MAY 24 Blogger CB Forgotston ridicules the recent PR campaign by the state GOP in the wake of a legislative auditor's request to both major parties. The GOP (apparently unaware that the Dems got the same request) started yammering about being targeted because it had "killed" a tax increase. CB finds that laughable, but it's also pretty funny that the GOP was comparing this episode to the IRS scandal (Because the President has so much to do with our state auditor. Right?).
MAY 24 Politico details some recent fund-raising efforts by Sen. David Vitter, which have raised the question of his future political plans. This time, it is a $5,000 per head "bayou weekend" that includes "Cajun cooking" and an all-caps "alligator hunt," the story reports. Funds raised go to a super PAC that can spend money to support Vitter in federal or state races, the story points out.
MAY 24 The pink building on Royal in the quarter was sold at a sheriff's sale Thursday, this Picayune story reports. An injunction that would have halted the sale wasn't enforced because the family failed to post a $150,000 bond, the story reports. So the owner of the mortgages on the building bought it, for nearly $7 million. Now the feuding family will have to negotiate with that company to get a lease on the building that has housed their business for close to 60 years.
MAY 23 This post in Louisiana Voice tells us about a bill by a Winnsboro lege that would require all public high school students to take at least one Course Choice online class in order to graduate. (What?) Blogger Tom Aswell says it's a monument to "waste and corruption," especially in light of the problems he's exposed with the program in recent weeks. Idaho had a similar program, but voters removed it by a 2-1 margin, Aswell says.

Job A: Duplicate the part of the news digest from "MAY 24 The pink" up to and including "to 60 years.".
Job B: According to the news digest, what did the "bayou weekend" connected to Sen. David Vitter cost per head?
Job C: Decide whether each statement agrees with the news digest, answering yes or no and quoting the words that decide it: (i) The family posted the $150,000 bond tied to the injunction on the pink building. (ii) Money raised at Vitter's event goes to a super PAC able to support him in federal or state races. (iii) Idaho voters removed a similar program by a 2-1 margin.

Source excerpt:
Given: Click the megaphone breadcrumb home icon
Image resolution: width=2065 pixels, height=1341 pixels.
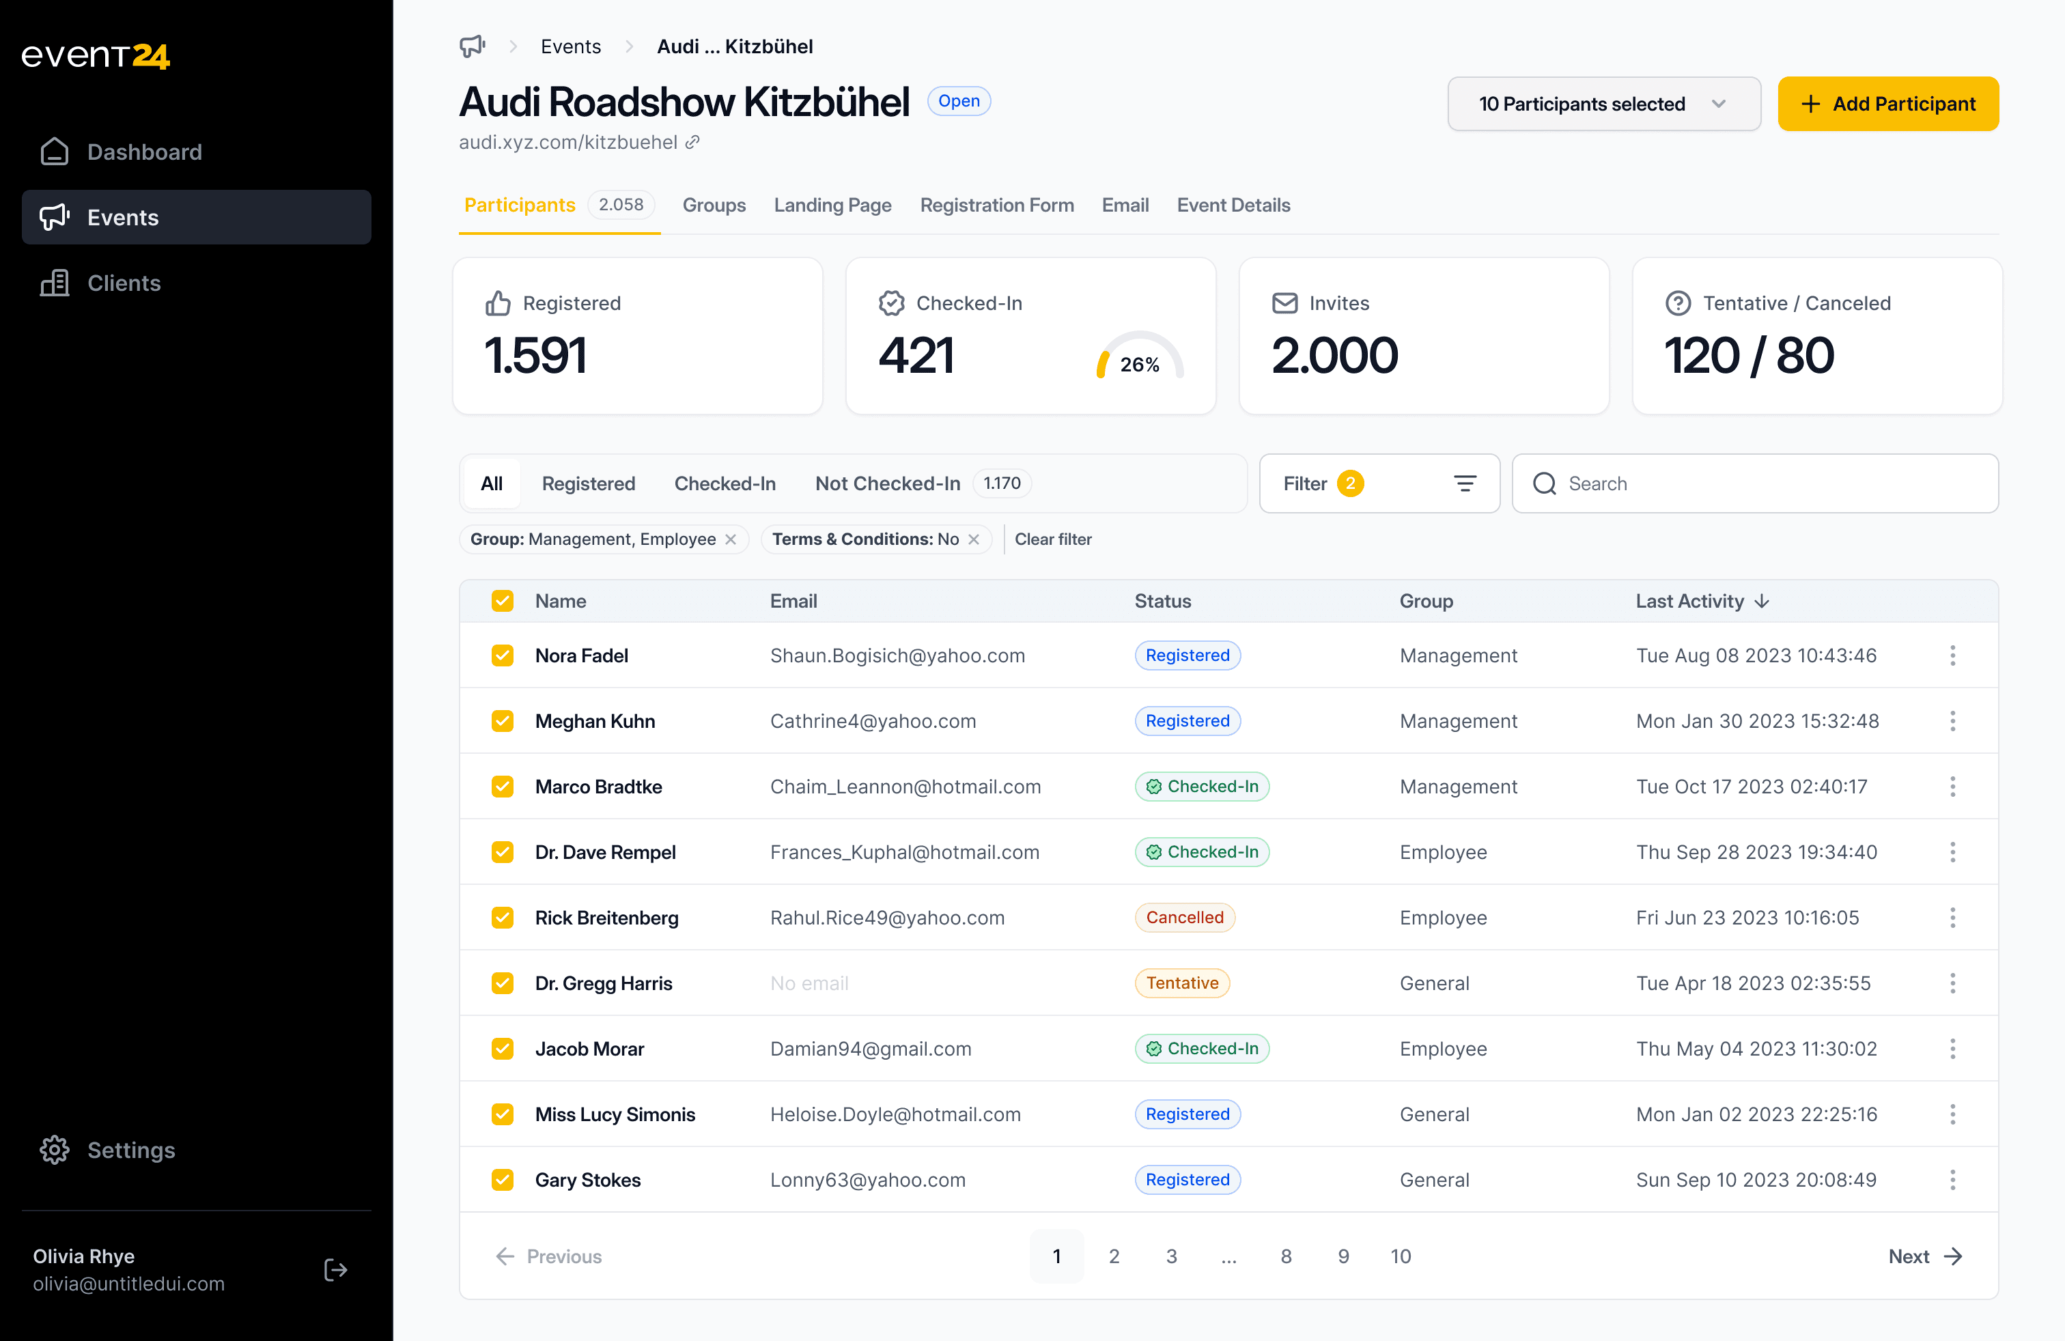Looking at the screenshot, I should click(471, 46).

Full answer A:
MAY 24 The pink building on Royal in the quarter was sold at a sheriff's sale Thursday, this Picayune story reports. An injunction that would have halted the sale wasn't enforced because the family failed to post a $150,000 bond, the story reports. So the owner of the mortgages on the building bought it, for nearly $7 million. Now the feuding family will have to negotiate with that company to get a lease on the building that has housed their business for close to 60 years.

Full answer B: $5,000 per head.

Full answer C:
(i) No: "the family failed to post a $150,000 bond"
(ii) Yes: "Funds raised go to a super PAC that can spend money to support Vitter in federal or state races"
(iii) Yes: "voters removed it by a 2-1 margin"